**What the task asks**
All lines in the data below carrying the string "agent" are to be located and copied.
┌─ Dataset records
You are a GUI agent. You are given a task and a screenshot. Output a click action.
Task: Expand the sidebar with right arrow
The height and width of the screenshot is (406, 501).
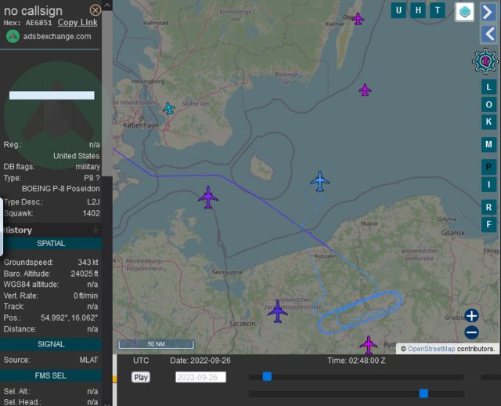click(488, 11)
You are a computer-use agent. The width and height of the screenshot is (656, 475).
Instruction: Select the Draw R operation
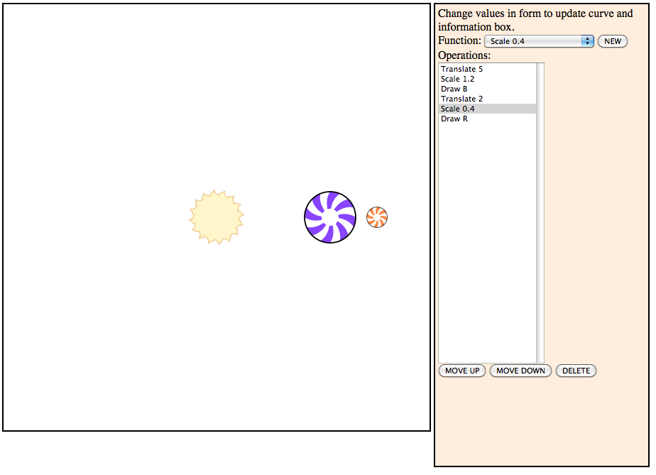[454, 119]
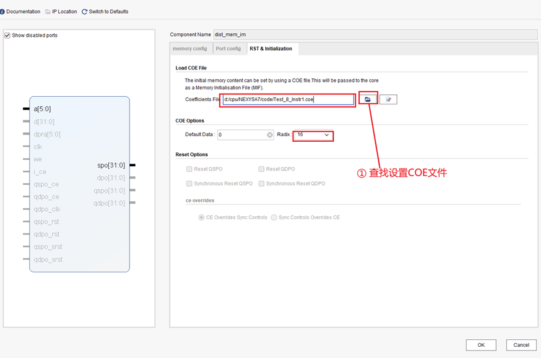Enable the Reset QSPO checkbox

click(x=190, y=169)
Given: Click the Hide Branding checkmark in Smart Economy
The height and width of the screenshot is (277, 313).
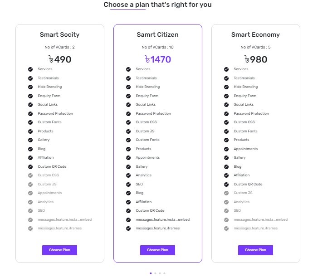Looking at the screenshot, I should (226, 87).
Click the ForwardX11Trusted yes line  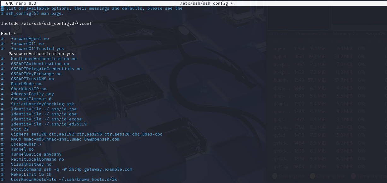(37, 49)
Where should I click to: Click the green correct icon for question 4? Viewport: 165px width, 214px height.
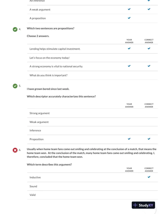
└─
**Problem solution**
You are a GUI agent. You are given a task and a screenshot. Output a click action.
You are a computer-use agent. The width and height of the screenshot is (656, 475).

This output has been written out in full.